Saturday, 18 May 2019

A good life's end

This morning, as we were finishing a breakfast of vegan pancakes, the phone rang. It was a friend of Clare's telling us about the death yesterday of our friend Russell aged 94. He was taken ill while out in his vegetable patch. He went indoors and slipped away peacefully. He'd been planting seeds and transplanting seedlings with a friend who helps him maintain the beautiful hillside garden around his house. It's a feast of rich colour at this time of year, as well as producing food for them. He often spoke to me about the divine mystery embedded in nature, what I'd call 'The world as sacrament'. There could be no better place or occasion to take his leave of this life.

It's just three weeks since he and Jacquie came and had lunch with us. He's been frail for some time, yet his mind was active and alert, conscious that his days were numbered, but still looking forward, questioning all that's seems to be going wrong with our world.  That day he gave me a book. He'd bought a dozen copies to share, regarding it as an important contribution to addressing impending global crisis. 'Team Human' by Douglas Rushkoff is about  the malaise of technologically induced social fragmentation and the need to re-fashion society around ideals of teamwork and collaborative partnership in which all are truly equal and power is shared. I look forward to reading it.

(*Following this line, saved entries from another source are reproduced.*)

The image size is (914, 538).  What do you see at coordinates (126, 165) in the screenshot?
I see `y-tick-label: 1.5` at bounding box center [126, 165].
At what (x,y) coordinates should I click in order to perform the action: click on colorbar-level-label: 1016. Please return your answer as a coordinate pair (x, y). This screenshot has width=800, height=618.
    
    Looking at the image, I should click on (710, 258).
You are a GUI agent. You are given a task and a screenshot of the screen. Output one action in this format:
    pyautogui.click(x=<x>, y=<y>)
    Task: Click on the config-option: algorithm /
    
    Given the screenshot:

Most of Russell's life was spent working on team and community building, as an adult educator and engineer working in management. This was driven by his radical inquisitive faith in God, and a deep sense of the spiritual reality which pervades all things in this world as well as above and beyond it. Early in adult life, his questioning faith led to him being pushed away from a rather traditional conservative protestant church, towards the investigation of Rudolf Steiner's teaching. Wherever he found himself, he started an Anthroposophical Study group. He was keen to share his journey, but even keener to encourage others to pursue their own.

Our friendship has endured over the seventeen years since we returned to Wales and Clare became involved in the development of Cardiff Steiner Initiative. Jacquie is a Eurythmist like Clare and they work together in the Fountain School, so it was natural that their spouses should have conversations of their own. He was as practical as he was a thinking man, and gifted artistically also. He will be mourned by a great number of people in the UK, America and Europe whose lives he touched.

At the end of the afternoon we drove over to Dinas Powis to visit Jacquie. I had this idea of planting a lit candle in Russell's vegetable plot to honour the time and place where his passover began. Clare found a small glass lantern jar for a protective container which was suitable. Jacquie was pleased at this suggestion so we went into the garden and installed the light among the emerging seedlings. The words 'Unless a grain of wheat falls into the ground and dies ....' from John's Gospel came to mind, and we pondered on them for a while as we stood there.

We stayed for a while and ate supper with Jacquie and a friend who'd come to stay with her. The fact that his end came swift and peacefully was a surprise if not a disappointment, as if he was in a hurry as Jacquie said. Russell lived, however, ready and well prepared to go. He was used to living with daily pain and suffering, and conscious that any day could be his last. Not really in a hurry to go, he said to me once, but looking forward to the spiritual adventure that lies beyond. That's what I call a good life's end.